====== Provided data
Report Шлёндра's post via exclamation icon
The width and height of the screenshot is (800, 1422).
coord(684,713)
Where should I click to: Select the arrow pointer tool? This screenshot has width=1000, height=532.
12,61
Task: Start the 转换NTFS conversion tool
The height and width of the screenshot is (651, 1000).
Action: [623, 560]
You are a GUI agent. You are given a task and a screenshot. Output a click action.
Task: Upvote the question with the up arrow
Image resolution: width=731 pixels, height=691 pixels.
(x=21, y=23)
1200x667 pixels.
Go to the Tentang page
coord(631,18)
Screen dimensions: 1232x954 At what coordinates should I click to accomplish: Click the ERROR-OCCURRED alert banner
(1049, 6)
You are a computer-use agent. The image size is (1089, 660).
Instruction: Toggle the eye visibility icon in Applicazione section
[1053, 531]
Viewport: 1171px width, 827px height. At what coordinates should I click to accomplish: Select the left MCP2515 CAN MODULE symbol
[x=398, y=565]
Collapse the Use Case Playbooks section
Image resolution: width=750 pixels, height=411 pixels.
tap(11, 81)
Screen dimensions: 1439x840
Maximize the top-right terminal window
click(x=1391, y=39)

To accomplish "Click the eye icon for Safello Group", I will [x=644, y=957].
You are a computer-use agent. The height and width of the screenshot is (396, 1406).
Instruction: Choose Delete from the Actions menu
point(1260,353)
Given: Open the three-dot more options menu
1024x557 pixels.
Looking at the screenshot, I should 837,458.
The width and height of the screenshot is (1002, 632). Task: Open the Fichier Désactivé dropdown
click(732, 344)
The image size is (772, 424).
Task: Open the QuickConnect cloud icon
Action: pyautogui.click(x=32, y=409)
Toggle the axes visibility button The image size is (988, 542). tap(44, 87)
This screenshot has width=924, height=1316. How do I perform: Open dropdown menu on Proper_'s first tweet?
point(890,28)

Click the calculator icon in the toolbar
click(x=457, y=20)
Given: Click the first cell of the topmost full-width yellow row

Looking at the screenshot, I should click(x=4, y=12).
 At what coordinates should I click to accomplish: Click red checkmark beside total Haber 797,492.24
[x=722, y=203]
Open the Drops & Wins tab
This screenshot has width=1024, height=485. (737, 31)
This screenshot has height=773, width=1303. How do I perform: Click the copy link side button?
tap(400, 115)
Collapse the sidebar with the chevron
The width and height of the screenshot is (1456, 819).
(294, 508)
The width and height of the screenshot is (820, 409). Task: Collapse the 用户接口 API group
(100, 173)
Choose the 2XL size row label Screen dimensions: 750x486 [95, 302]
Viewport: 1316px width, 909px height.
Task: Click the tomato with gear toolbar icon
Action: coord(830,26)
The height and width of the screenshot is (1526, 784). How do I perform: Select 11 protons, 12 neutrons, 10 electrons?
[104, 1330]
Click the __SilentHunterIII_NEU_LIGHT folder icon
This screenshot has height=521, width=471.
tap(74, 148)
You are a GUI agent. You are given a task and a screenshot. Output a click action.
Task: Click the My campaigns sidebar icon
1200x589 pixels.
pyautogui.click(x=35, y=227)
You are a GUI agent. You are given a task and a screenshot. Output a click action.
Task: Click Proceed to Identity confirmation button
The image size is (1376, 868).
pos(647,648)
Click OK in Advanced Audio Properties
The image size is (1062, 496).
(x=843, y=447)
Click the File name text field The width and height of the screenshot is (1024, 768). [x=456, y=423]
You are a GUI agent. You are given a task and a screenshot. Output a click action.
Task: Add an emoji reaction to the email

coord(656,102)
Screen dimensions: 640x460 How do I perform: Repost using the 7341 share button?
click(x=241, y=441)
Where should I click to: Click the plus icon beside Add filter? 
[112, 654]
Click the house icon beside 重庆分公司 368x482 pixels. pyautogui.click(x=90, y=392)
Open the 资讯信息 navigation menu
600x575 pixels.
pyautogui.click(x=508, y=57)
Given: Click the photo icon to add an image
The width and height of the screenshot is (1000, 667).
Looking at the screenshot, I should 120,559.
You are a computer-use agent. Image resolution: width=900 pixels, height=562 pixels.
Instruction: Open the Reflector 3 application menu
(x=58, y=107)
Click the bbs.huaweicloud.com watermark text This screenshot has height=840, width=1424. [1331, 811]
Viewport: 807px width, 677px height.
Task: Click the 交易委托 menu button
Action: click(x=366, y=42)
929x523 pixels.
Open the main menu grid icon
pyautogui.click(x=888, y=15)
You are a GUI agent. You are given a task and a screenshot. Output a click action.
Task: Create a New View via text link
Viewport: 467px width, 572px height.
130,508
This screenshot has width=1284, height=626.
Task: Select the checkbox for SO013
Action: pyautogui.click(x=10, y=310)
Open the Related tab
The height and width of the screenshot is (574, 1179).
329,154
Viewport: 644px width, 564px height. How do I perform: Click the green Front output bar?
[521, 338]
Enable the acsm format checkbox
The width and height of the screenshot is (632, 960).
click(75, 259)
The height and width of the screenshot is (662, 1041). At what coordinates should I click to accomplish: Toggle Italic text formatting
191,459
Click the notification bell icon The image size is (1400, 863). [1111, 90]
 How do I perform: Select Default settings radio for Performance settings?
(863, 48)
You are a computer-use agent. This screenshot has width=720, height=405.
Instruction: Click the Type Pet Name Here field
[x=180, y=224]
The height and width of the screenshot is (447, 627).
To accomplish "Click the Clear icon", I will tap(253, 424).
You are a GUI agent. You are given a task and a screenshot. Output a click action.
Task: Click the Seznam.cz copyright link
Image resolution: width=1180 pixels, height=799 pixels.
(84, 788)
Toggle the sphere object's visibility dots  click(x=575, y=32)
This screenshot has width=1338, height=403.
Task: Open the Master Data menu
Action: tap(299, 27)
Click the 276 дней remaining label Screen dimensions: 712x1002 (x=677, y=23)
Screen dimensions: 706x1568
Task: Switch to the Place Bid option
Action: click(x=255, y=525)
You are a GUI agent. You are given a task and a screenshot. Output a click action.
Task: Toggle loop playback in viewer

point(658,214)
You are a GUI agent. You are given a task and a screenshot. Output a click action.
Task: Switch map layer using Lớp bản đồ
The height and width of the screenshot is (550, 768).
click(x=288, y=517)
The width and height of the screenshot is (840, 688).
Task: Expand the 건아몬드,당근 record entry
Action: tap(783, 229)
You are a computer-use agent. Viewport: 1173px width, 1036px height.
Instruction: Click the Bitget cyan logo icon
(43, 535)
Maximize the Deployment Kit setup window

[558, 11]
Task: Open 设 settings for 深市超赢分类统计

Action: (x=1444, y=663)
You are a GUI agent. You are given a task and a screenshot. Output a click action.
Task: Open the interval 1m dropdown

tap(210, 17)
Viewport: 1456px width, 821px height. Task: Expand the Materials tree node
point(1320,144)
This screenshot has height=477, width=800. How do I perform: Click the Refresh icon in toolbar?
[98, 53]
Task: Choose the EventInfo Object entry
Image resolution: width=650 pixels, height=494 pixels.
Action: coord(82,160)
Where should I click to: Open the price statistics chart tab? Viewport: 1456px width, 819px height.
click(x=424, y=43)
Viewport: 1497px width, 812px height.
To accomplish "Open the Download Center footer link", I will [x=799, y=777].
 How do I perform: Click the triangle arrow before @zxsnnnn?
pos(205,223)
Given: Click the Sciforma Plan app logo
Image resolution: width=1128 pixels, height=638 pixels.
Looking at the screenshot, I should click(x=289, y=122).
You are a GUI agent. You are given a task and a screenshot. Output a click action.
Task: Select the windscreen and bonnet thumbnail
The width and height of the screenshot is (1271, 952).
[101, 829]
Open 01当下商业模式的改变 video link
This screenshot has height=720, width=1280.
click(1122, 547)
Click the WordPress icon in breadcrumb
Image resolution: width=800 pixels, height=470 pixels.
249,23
============
# [Task objective]
The entries above hold the needed span. Transcribe exactly the lines from the one with "Choose the 2XL" to the one with "Task: Click Proceed", both included.

# [Solution to this task]
Choose the 2XL size row label Screen dimensions: 750x486 [95, 302]
Viewport: 1316px width, 909px height.
Task: Click the tomato with gear toolbar icon
Action: coord(830,26)
The height and width of the screenshot is (1526, 784). How do I perform: Select 11 protons, 12 neutrons, 10 electrons?
[104, 1330]
Click the __SilentHunterIII_NEU_LIGHT folder icon
This screenshot has height=521, width=471.
tap(74, 148)
You are a GUI agent. You are given a task and a screenshot. Output a click action.
Task: Click the My campaigns sidebar icon
1200x589 pixels.
pyautogui.click(x=35, y=227)
You are a GUI agent. You are given a task and a screenshot. Output a click action.
Task: Click Proceed to Identity confirmation button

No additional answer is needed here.